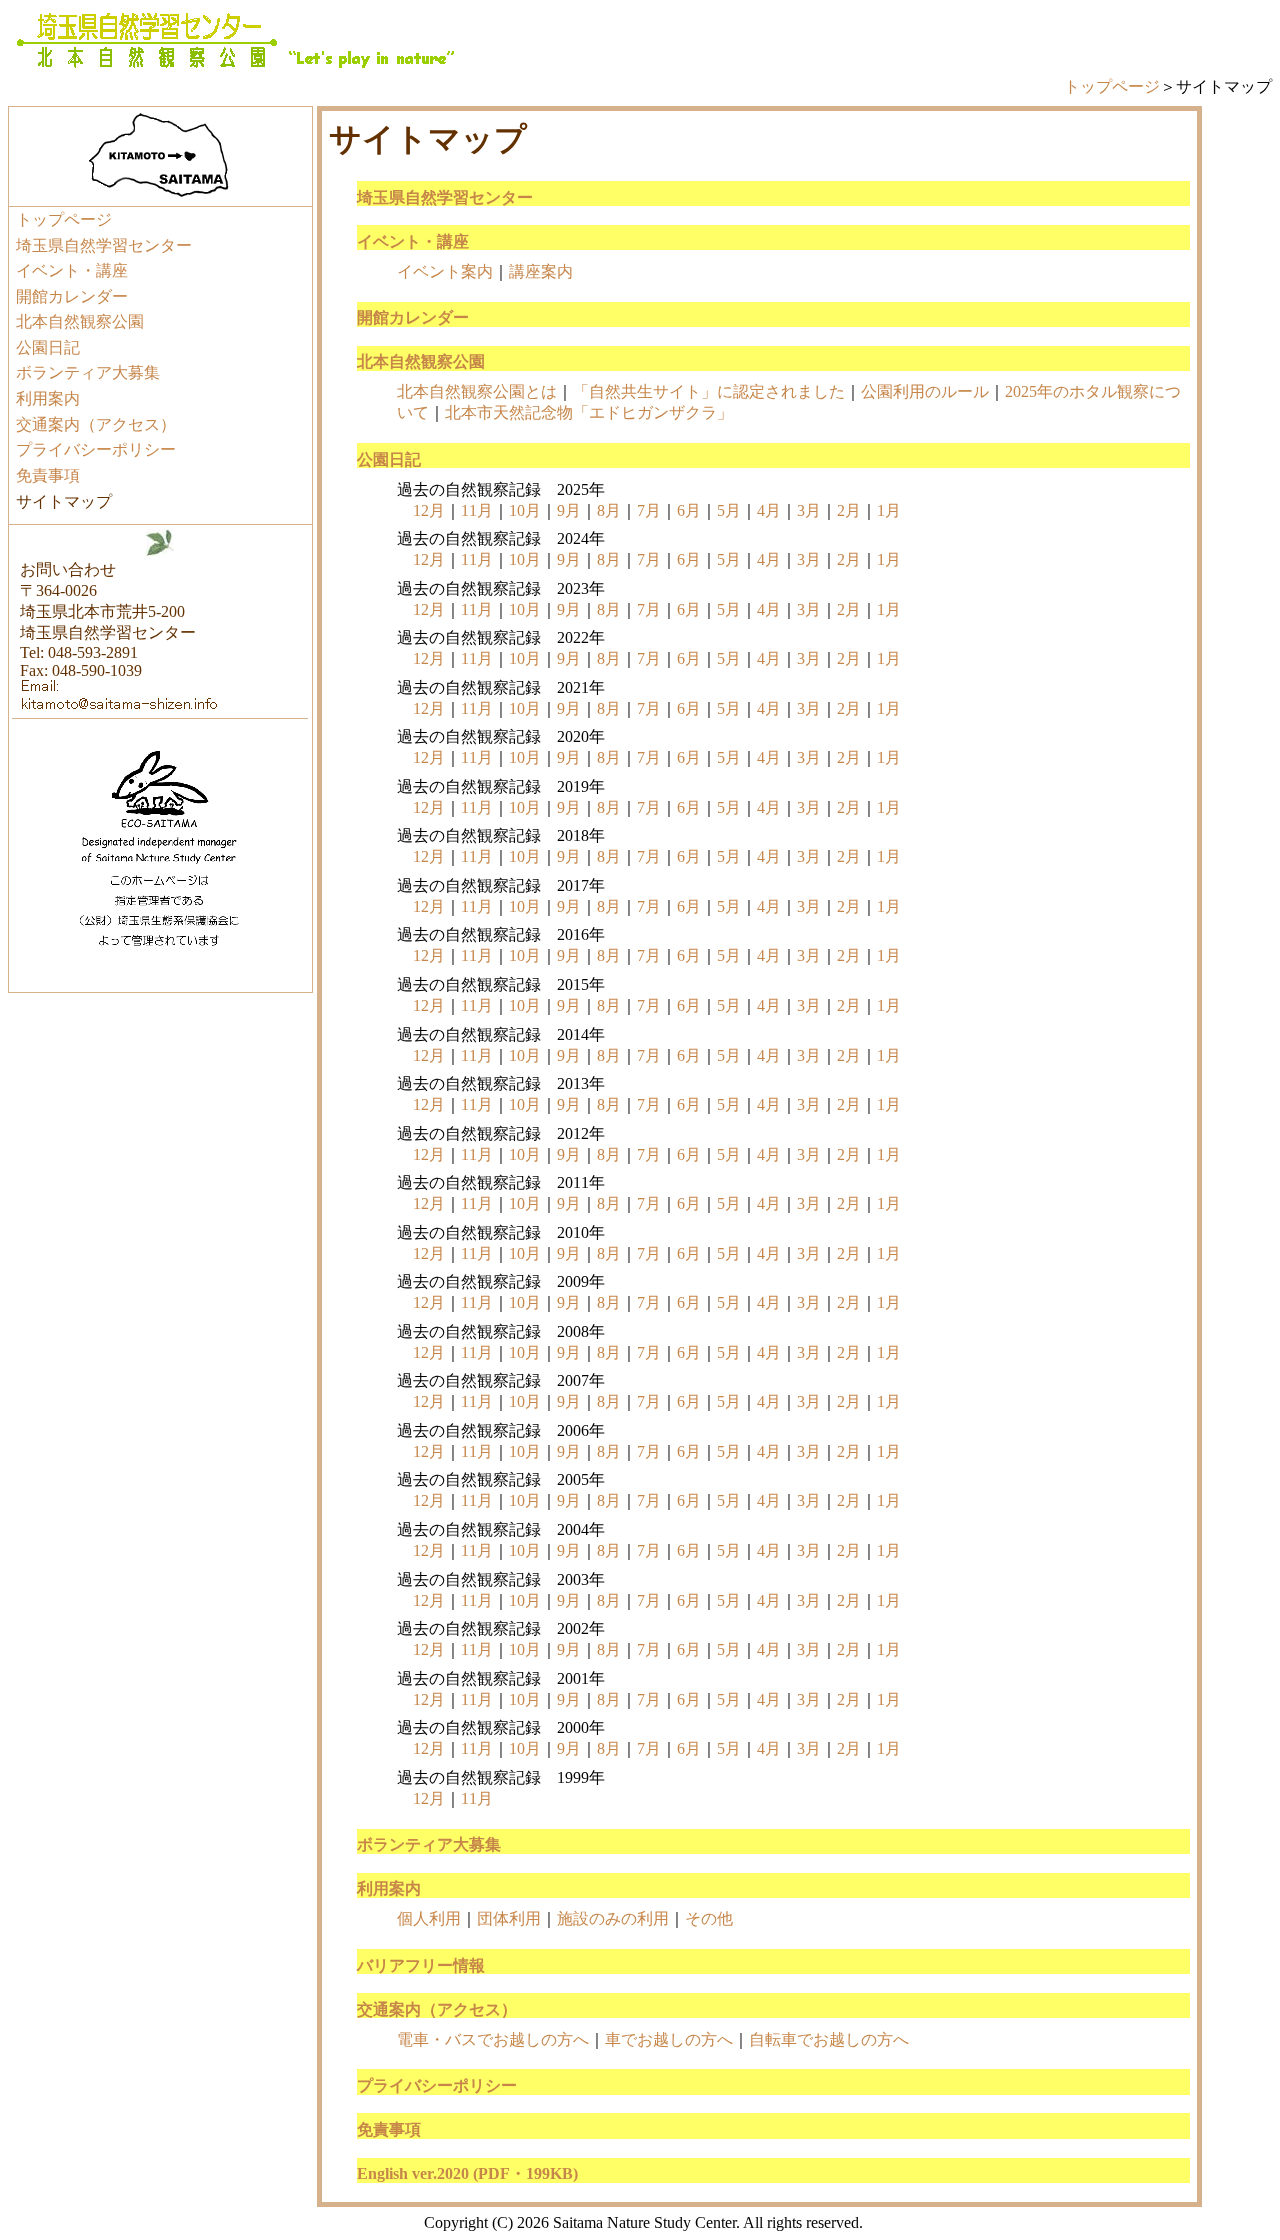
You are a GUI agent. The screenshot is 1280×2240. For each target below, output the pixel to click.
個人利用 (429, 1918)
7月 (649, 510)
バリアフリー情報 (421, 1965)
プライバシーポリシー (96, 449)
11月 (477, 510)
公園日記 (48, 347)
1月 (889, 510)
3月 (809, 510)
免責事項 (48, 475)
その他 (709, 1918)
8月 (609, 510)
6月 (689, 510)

******************************

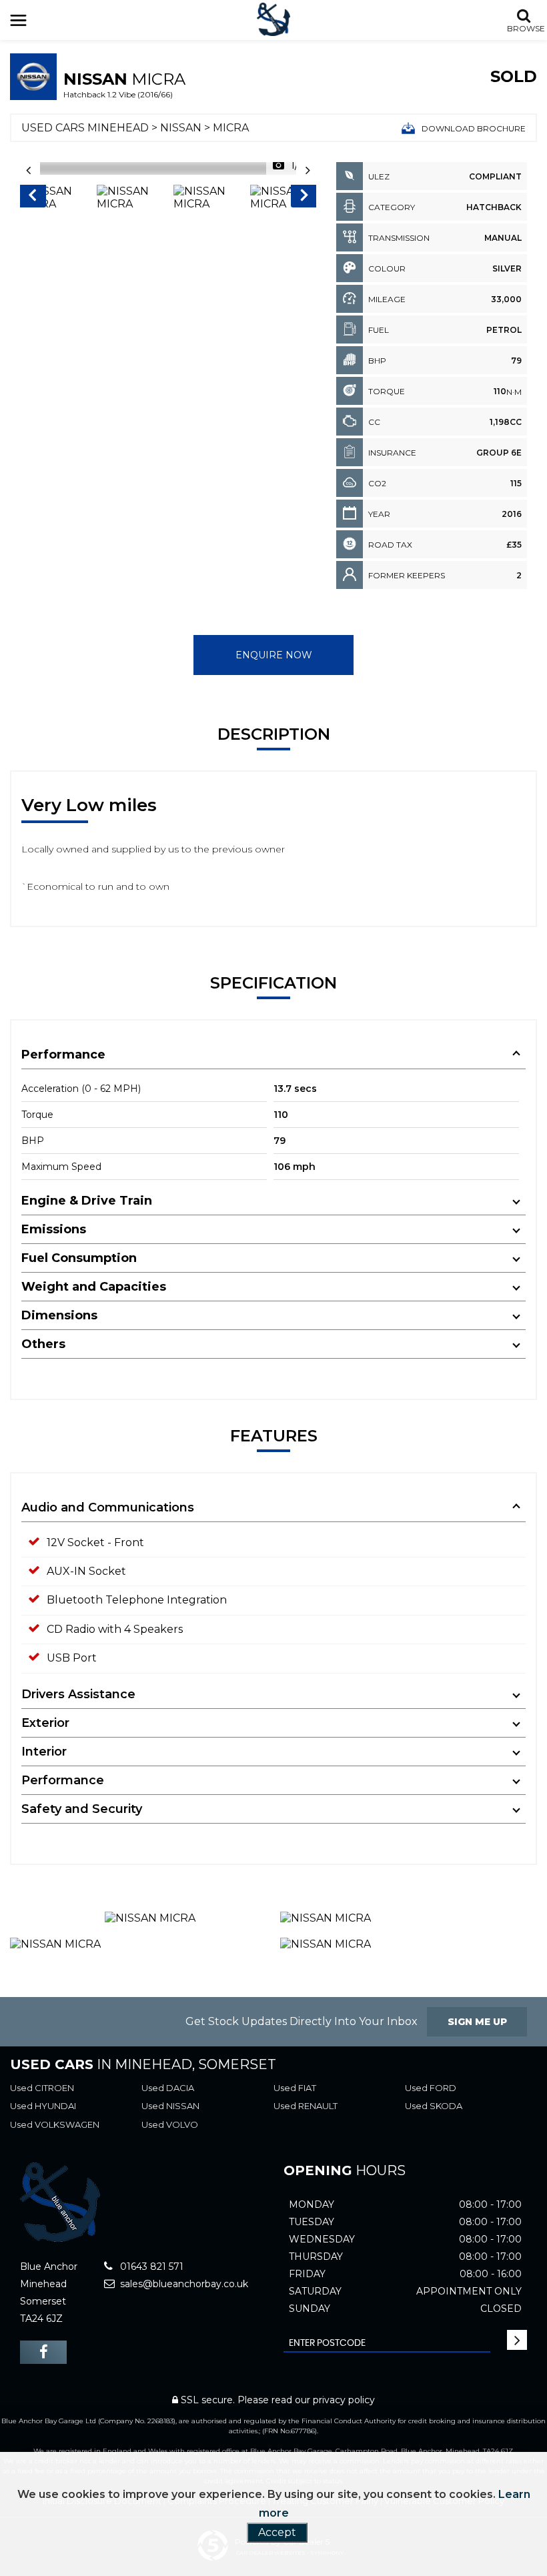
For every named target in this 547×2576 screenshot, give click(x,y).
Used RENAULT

******************************

Start with the line above that contains "7月 (649, 510)" and end with the line that contains "6月 (689, 510)". Write out those lines exactly, and only those.

7月 (649, 510)
バリアフリー情報 (421, 1965)
プライバシーポリシー (96, 449)
11月 (477, 510)
公園日記 (48, 347)
1月 (889, 510)
3月 (809, 510)
免責事項 (48, 475)
その他 (709, 1918)
8月 (609, 510)
6月 (689, 510)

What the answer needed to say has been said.